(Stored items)

•••

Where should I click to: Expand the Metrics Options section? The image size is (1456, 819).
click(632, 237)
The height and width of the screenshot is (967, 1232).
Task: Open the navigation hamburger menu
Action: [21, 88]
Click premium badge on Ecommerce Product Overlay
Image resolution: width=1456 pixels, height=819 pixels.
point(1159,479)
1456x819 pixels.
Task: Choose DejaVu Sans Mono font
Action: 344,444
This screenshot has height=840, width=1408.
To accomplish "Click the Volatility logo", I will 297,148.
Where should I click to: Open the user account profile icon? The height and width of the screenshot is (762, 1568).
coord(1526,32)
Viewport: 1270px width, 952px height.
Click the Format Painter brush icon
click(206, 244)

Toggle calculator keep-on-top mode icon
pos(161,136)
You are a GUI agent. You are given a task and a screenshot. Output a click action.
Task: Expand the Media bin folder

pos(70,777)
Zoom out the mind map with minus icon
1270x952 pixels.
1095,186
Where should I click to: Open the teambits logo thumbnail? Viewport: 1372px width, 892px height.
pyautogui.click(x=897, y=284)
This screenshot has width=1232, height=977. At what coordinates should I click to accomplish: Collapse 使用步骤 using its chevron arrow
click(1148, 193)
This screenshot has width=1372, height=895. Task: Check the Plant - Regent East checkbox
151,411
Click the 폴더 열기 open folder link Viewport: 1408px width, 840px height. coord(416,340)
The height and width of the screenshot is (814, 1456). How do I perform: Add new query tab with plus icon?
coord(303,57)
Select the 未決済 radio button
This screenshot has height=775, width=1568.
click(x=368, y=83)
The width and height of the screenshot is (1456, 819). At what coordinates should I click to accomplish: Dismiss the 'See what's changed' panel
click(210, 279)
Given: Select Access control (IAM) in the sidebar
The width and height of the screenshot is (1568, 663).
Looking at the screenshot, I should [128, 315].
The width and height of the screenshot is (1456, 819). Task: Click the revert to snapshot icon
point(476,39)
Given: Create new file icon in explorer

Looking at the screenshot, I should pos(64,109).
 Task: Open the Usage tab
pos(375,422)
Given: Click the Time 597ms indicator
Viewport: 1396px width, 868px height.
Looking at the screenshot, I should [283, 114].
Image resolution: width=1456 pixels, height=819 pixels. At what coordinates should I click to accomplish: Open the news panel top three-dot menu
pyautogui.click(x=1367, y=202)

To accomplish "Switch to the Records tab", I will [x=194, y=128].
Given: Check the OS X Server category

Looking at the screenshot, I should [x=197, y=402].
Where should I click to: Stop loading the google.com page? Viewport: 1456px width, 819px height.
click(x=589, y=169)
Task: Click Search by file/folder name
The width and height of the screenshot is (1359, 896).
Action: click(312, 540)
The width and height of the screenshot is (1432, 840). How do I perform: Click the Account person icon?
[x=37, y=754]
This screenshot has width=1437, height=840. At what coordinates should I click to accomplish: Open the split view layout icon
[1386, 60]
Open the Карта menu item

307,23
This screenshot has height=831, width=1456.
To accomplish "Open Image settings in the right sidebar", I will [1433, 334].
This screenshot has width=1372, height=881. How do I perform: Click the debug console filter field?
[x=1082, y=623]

•••

### Action item
Every line above is to be duplicated exactly as shown.

### Answer section
Where should I click to: Expand the Metrics Options section? The image size is (1456, 819).
click(632, 237)
The height and width of the screenshot is (967, 1232).
Task: Open the navigation hamburger menu
Action: [21, 88]
Click premium badge on Ecommerce Product Overlay
Image resolution: width=1456 pixels, height=819 pixels.
point(1159,479)
1456x819 pixels.
Task: Choose DejaVu Sans Mono font
Action: 344,444
This screenshot has height=840, width=1408.
To accomplish "Click the Volatility logo", I will 297,148.
Where should I click to: Open the user account profile icon? The height and width of the screenshot is (762, 1568).
coord(1526,32)
Viewport: 1270px width, 952px height.
Click the Format Painter brush icon
click(206, 244)

Toggle calculator keep-on-top mode icon
pos(161,136)
You are a GUI agent. You are given a task and a screenshot. Output a click action.
Task: Expand the Media bin folder

pos(70,777)
Zoom out the mind map with minus icon
1270x952 pixels.
1095,186
Where should I click to: Open the teambits logo thumbnail? Viewport: 1372px width, 892px height.
pyautogui.click(x=897, y=284)
This screenshot has width=1232, height=977. At what coordinates should I click to accomplish: Collapse 使用步骤 using its chevron arrow
click(1148, 193)
This screenshot has width=1372, height=895. Task: Check the Plant - Regent East checkbox
151,411
Click the 폴더 열기 open folder link Viewport: 1408px width, 840px height. coord(416,340)
The height and width of the screenshot is (814, 1456). How do I perform: Add new query tab with plus icon?
coord(303,57)
Select the 未決済 radio button
This screenshot has height=775, width=1568.
click(x=368, y=83)
The width and height of the screenshot is (1456, 819). At what coordinates should I click to accomplish: Dismiss the 'See what's changed' panel
click(210, 279)
Given: Select Access control (IAM) in the sidebar
The width and height of the screenshot is (1568, 663).
Looking at the screenshot, I should [128, 315].
The width and height of the screenshot is (1456, 819). Task: Click the revert to snapshot icon
point(476,39)
Given: Create new file icon in explorer

Looking at the screenshot, I should pos(64,109).
 Task: Open the Usage tab
pos(375,422)
Given: Click the Time 597ms indicator
Viewport: 1396px width, 868px height.
Looking at the screenshot, I should [283, 114].
Image resolution: width=1456 pixels, height=819 pixels. At what coordinates should I click to accomplish: Open the news panel top three-dot menu
pyautogui.click(x=1367, y=202)

To accomplish "Switch to the Records tab", I will [x=194, y=128].
Given: Check the OS X Server category

Looking at the screenshot, I should [x=197, y=402].
Where should I click to: Stop loading the google.com page? Viewport: 1456px width, 819px height.
click(x=589, y=169)
Task: Click Search by file/folder name
The width and height of the screenshot is (1359, 896).
Action: click(312, 540)
The width and height of the screenshot is (1432, 840). How do I perform: Click the Account person icon?
[x=37, y=754]
This screenshot has width=1437, height=840. At what coordinates should I click to accomplish: Open the split view layout icon
[1386, 60]
Open the Карта menu item

307,23
This screenshot has height=831, width=1456.
To accomplish "Open Image settings in the right sidebar", I will [1433, 334].
This screenshot has width=1372, height=881. How do I perform: Click the debug console filter field?
[x=1082, y=623]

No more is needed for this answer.